* _Exercise requirements_: Begin at the line below that holds "Image resolution: width=400" and end at the line that holds "Click the padlock security icon", transcribing each line exactly and skipping any picture.

* _Provided data_:
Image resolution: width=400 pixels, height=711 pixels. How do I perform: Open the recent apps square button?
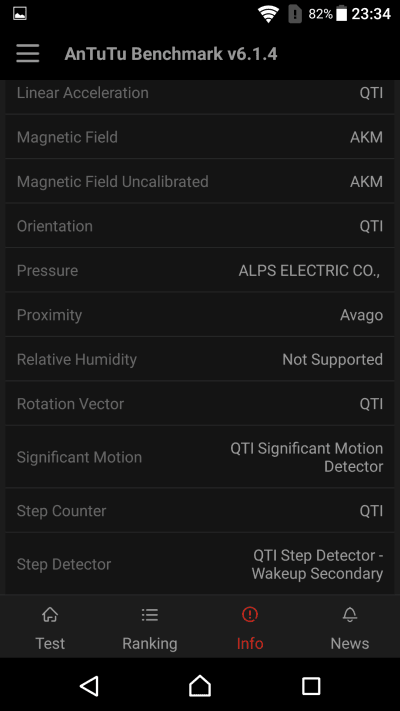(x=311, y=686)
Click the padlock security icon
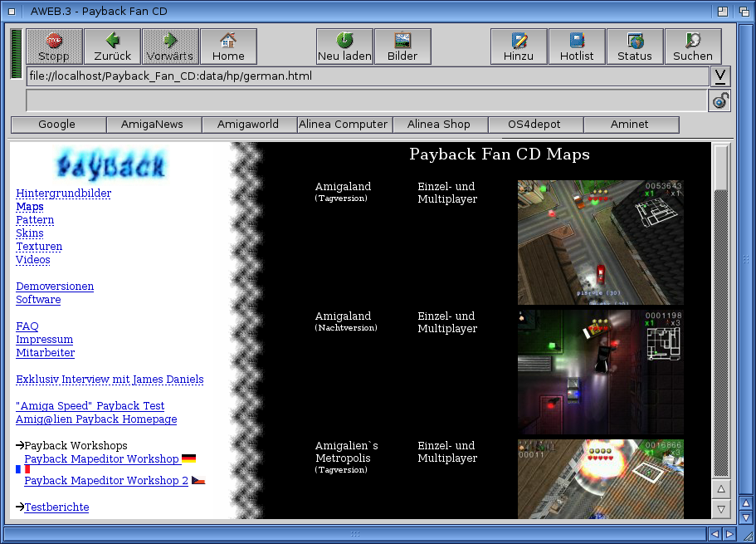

---

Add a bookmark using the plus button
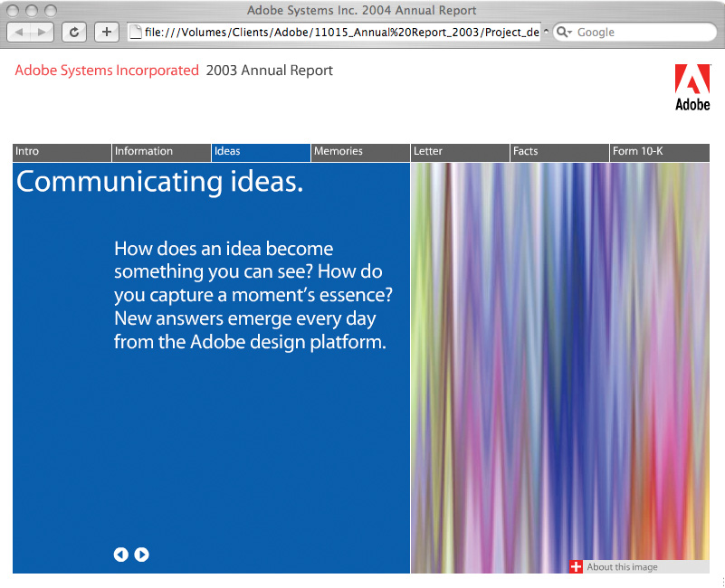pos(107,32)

* _Response to this task_:
Image resolution: width=400 pixels, height=711 pixels. How do I perform: Open the recent apps square button?
(x=311, y=686)
Click the padlock security icon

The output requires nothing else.